STJ impede advogado de receber honorário em execução provisória

5 dez

Os advogados não têm direito aos honorários de sucumbência no cumprimento provisório de decisões judiciais. Ou seja, não podem cobrar da parte vencida o pagamento adiantado em processos em que ainda cabem recurso. A decisão, unânime, é da Corte Especial do Superior Tribunal de Justiça (STJ).

Como a questão foi julgada por meio de recurso repetitivo, o entendimento será aplicado a casos que travam discussão idêntica no Judiciário.

No decorrer do julgamento, iniciado em outubro de 2012, a Ordem dos Advogados do Brasil (OAB), que atuou como amicus curiae no processo, afirmou ao Valor que negar o pagamento adiantado dos honorários tornaria “letra morta a execução provisória, pois o devedor recorrerá sem custo”. A execução provisória foi incorporada ao Código de Processo Civil, em 2005, como forma de acelerar pagamentos de condenações judiciais.

Penalizados por dois acidentes ambientais ocorridos em 2001, cerca de três mil pescadores do litoral do Paraná utilizaram o instrumento processual para receber indenizações da Petrobras antes que a discussão judicial sobre os ressarcimentos pelos danos fosse encerrada (transitada em julgado).

Além de conceder as indenizações, o Tribunal de Justiça do Estado do Paraná (TJ-PR) determinou que a petroleira pagasse os honorários de sucumbência aos advogados das vítimas, de 10% sobre o valor da causa.
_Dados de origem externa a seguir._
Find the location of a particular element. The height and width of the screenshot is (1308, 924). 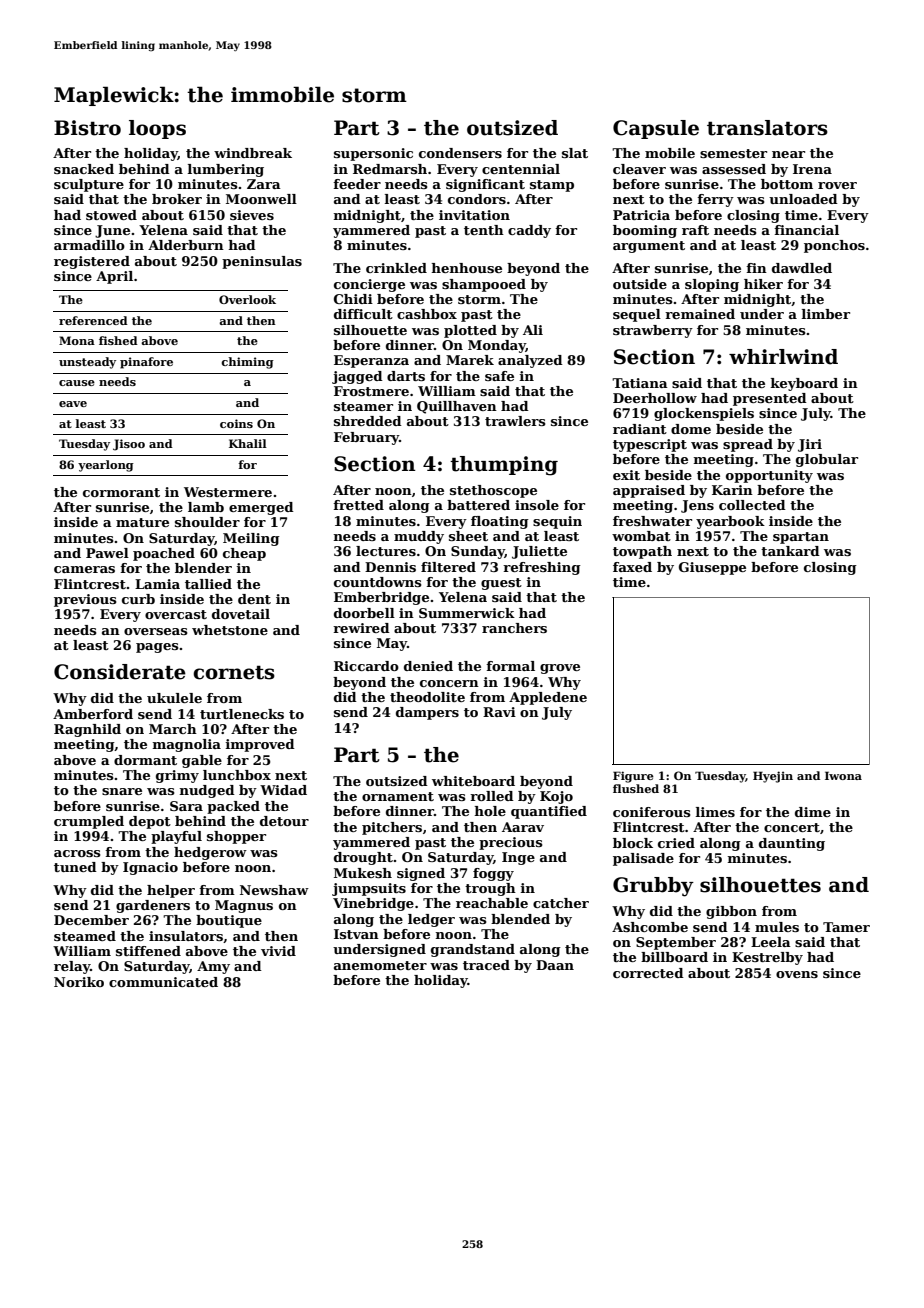

stethoscope is located at coordinates (493, 491).
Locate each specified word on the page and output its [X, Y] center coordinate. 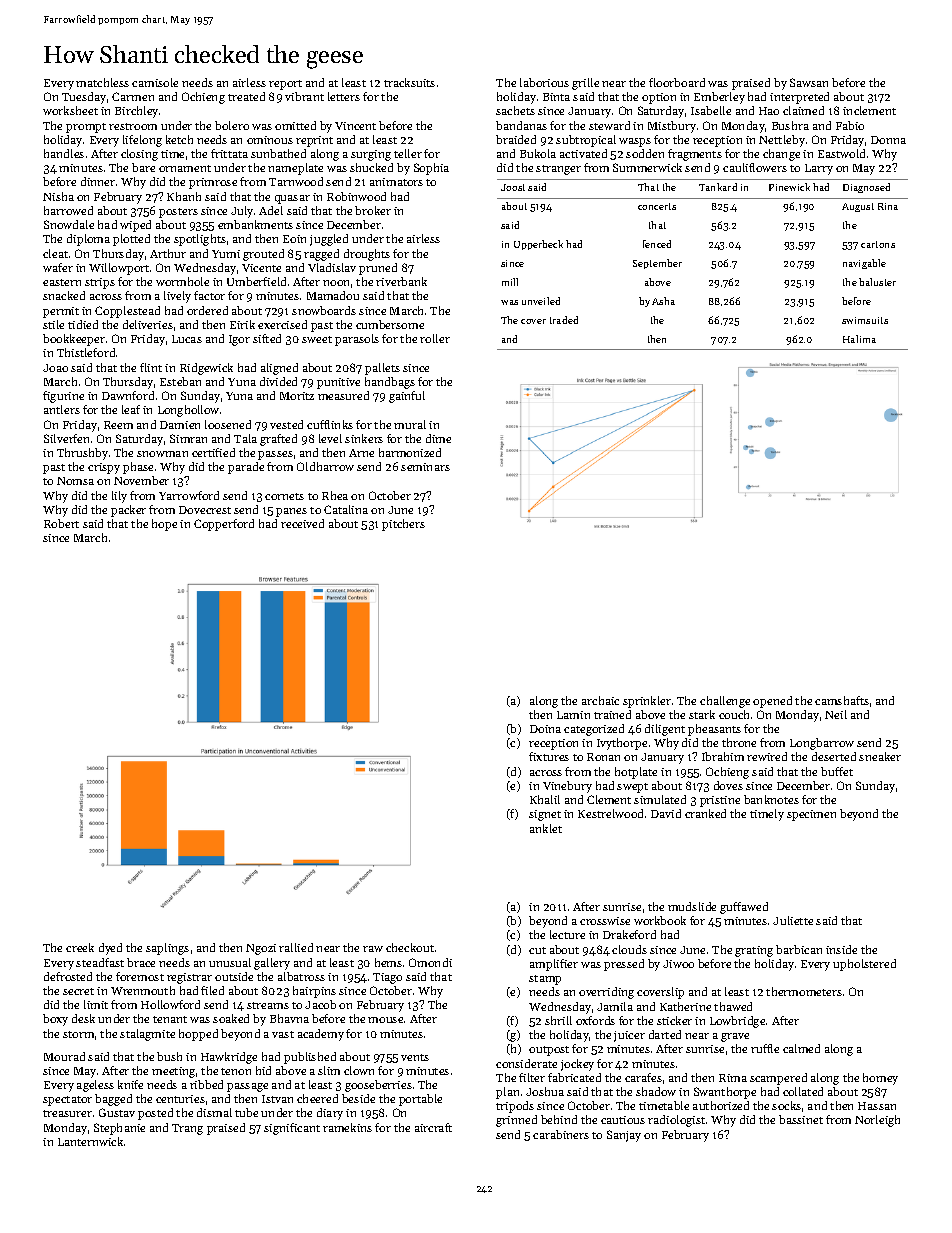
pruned [378, 269]
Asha [663, 301]
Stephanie [119, 1129]
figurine [63, 397]
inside [841, 949]
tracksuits [409, 82]
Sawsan [809, 82]
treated [246, 96]
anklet [546, 828]
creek [80, 947]
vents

O montante em honorários é calculado em cerca de R$ 1 milhão.

A Petrobras, então, recorreu ao STJ com o argumento de que não havia sido condenada definitivamente e, por isso, não precisaria pagar os honorários antes do fim do processo.

Em fevereiro de 2012, a Corte reconheceu, em recurso repetitivo, o direito dos pescadores às indenizações que, segundo os advogados, somam cerca de R$ 250 milhões. O caso transitou em julgado em junho daquele ano, mas a interpretação ainda não foi aplicada a diversas ações individuais que tramitam no TJ-PR.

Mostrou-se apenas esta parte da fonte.